Riflessioni sul linguaggio

Se, spesso, ogni testo letterario racchiude in sé una riflessione sul linguaggio stesso, ciò vale ancora di più per un testo teatrale, in quanto meditato e composto per divenire parola detta, che vive dell’immediatezza effimera della messa in scena ma, anche, di una forza potenziata dall’enunciazione. Per la drammaturgia, quindi, questa riflessione è ancor più legata al potere del linguaggio, e non può tralasciare, in questo suo intrinseco ragionamento, il rapporto con il pubblico.

In linea con queste considerazioni, importanti contributi sono stati elaborati in seno alla produzione drammaturgica spagnola, che a buon diritto occupa un ruolo di rilievo anche nella programmazione della Settimana di Drammaturgia Contemporanea  – Il teatro in tempo di crisi, che prevede infatti, tra gli altri, la presenza di José Sanchis Sinisterra (fondatore nel ’77 a Barcellona del gruppo sperimentale Teatro Fronterizo, autore, critico e studioso), Juan Mayorga (con la messa in scena da parte di VeneziaInScena del suo Il ragazzo dell’ultimo banco) e di Beth Escudé (autrice di Aurora De Collata, uno degli spettacoli in cartellone della rassegna).

Autori che hanno elaborato interessanti ed originali strategie drammatiche, volte alla costruzione di un rinnovato rapporto con il pubblico ma aperte, anche, a riflessioni metalinguistiche dal più ampio respiro filosofico che affondano le loro radici nella ormai millenaria discussione sul linguaggio umano. A partire da Socrate, esso è stato scarnificato, studiato, smascherato nelle sue capacità demagogiche, nelle sue più pericolose potenzialità, e nel suo più ontologico paradosso: in questa analisi oggetto e mezzo coincidono inevitabilmente.

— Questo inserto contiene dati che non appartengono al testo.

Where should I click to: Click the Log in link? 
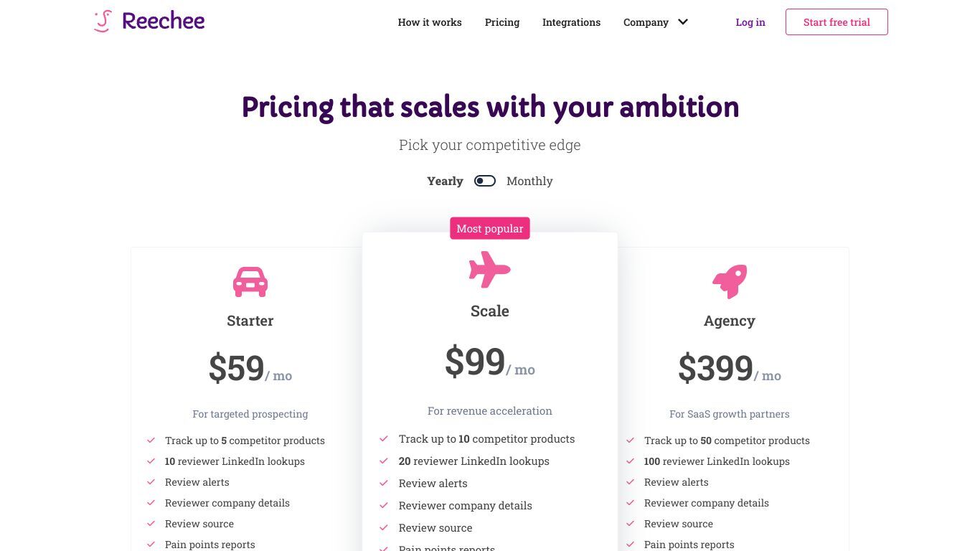coord(750,22)
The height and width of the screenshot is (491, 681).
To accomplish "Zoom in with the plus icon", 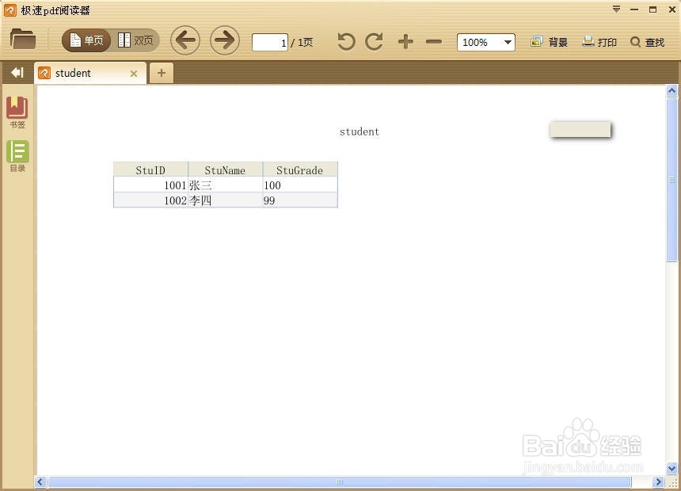I will point(405,41).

Un teatro in grado di coniugarsi con la filosofia alla ricerca di una riflessione più profonda e consapevole sul linguaggio; un teatro, quindi, capace di rendere concreto l’astratto, facendo leva sulle caratteristiche dialettiche che gli sono proprie per presentare la complessità senza aver bisogno di semplificazioni.

Non si tratta mai di considerazioni autoreferenziali, ma di riflessioni interne al lavoro autoriale in vista di una messa in scena pubblica: per instaurare un nuovo rapporto con lo spettatore, per attivare in esso processi creativi, attivi e produttivi; affinché divenga in grado di completare il testo liberamente, di trasformarlo, di “digerirlo”. Come racconta Sinisterra in un’intervista di pochi anni fa: «Per me il teatro deve esprimere quello che la parola non dice. Ci deve essere spazio per la “attivazione del ricettore”, deve essere stimolata la capacità del pubblico di interpretare e di diventare coautore. Mi interessa cioè che ci sia una lettura diversa da parte di ogni spettatore, in modo che l’opera prosegua dopo la sua messa in scena».

Qui il carattere eminentemente politico del teatro, nel senso più ampio e positivo del termine (perché, direbbe Mayorga è «un’arte della comunità, un’arte che fa società, che fa tessuto») si esprime alla massima potenza, e trova proprio nel linguaggio e nel suo uso drammaturgico il veicolo principale, in quanto strumento di disvelamento del potere del linguaggio stesso, e quindi di prevenzione da facili ipnosi comunicative. Un uso della parola che vuole aprire la mente di chi la ascolta, e non saturarla: per lasciare libero il pubblico di meditare, riflettere, elaborare ed allenare quel pensiero critico che sta alla base della vera Democrazia.